Collected data entries:
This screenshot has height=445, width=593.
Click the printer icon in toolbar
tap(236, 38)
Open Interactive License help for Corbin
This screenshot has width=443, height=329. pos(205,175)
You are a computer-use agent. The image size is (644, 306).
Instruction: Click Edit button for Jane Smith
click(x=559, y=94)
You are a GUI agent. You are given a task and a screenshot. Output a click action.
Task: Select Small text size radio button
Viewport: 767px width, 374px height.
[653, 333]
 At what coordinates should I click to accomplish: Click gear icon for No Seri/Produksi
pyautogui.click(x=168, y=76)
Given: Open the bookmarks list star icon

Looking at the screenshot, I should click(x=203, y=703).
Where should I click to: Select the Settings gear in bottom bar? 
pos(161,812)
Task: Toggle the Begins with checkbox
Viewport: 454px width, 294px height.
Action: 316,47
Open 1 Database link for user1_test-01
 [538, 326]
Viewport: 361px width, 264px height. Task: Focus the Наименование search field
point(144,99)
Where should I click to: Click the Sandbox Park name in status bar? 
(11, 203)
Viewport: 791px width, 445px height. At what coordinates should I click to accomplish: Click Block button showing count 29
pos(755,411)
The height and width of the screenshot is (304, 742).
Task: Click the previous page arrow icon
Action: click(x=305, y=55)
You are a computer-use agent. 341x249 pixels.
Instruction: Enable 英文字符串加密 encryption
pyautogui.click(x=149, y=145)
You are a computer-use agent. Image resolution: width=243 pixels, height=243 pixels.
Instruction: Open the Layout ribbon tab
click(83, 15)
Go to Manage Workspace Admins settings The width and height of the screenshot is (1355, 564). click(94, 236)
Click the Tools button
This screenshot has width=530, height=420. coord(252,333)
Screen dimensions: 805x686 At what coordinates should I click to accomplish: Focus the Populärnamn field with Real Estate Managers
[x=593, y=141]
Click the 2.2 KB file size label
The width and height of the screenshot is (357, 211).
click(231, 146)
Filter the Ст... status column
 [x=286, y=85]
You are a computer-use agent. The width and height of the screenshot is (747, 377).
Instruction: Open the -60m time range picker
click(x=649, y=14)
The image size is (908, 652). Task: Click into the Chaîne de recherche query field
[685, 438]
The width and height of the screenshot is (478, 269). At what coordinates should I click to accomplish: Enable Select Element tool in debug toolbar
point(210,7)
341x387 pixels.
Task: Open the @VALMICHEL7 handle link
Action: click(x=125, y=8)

YOUR INSTRUCTIONS: What is wanted is the full set of entries above, reproduced exactly.

RESULT:
This screenshot has height=445, width=593.
Click the printer icon in toolbar
tap(236, 38)
Open Interactive License help for Corbin
This screenshot has width=443, height=329. pos(205,175)
You are a computer-use agent. The image size is (644, 306).
Instruction: Click Edit button for Jane Smith
click(x=559, y=94)
You are a GUI agent. You are given a task and a screenshot. Output a click action.
Task: Select Small text size radio button
Viewport: 767px width, 374px height.
[653, 333]
 At what coordinates should I click to accomplish: Click gear icon for No Seri/Produksi
pyautogui.click(x=168, y=76)
Given: Open the bookmarks list star icon

Looking at the screenshot, I should click(x=203, y=703).
Where should I click to: Select the Settings gear in bottom bar? 
pos(161,812)
Task: Toggle the Begins with checkbox
Viewport: 454px width, 294px height.
Action: 316,47
Open 1 Database link for user1_test-01
 [538, 326]
Viewport: 361px width, 264px height. Task: Focus the Наименование search field
point(144,99)
Where should I click to: Click the Sandbox Park name in status bar? 
(11, 203)
Viewport: 791px width, 445px height. At what coordinates should I click to accomplish: Click Block button showing count 29
pos(755,411)
The height and width of the screenshot is (304, 742).
Task: Click the previous page arrow icon
Action: click(x=305, y=55)
You are a computer-use agent. 341x249 pixels.
Instruction: Enable 英文字符串加密 encryption
pyautogui.click(x=149, y=145)
You are a computer-use agent. Image resolution: width=243 pixels, height=243 pixels.
Instruction: Open the Layout ribbon tab
click(83, 15)
Go to Manage Workspace Admins settings The width and height of the screenshot is (1355, 564). click(94, 236)
Click the Tools button
This screenshot has width=530, height=420. coord(252,333)
Screen dimensions: 805x686 At what coordinates should I click to accomplish: Focus the Populärnamn field with Real Estate Managers
[x=593, y=141]
Click the 2.2 KB file size label
The width and height of the screenshot is (357, 211).
click(231, 146)
Filter the Ст... status column
 [x=286, y=85]
You are a computer-use agent. The width and height of the screenshot is (747, 377).
Instruction: Open the -60m time range picker
click(x=649, y=14)
The image size is (908, 652). Task: Click into the Chaîne de recherche query field
[685, 438]
The width and height of the screenshot is (478, 269). At what coordinates should I click to accomplish: Enable Select Element tool in debug toolbar
point(210,7)
341x387 pixels.
Task: Open the @VALMICHEL7 handle link
Action: click(x=125, y=8)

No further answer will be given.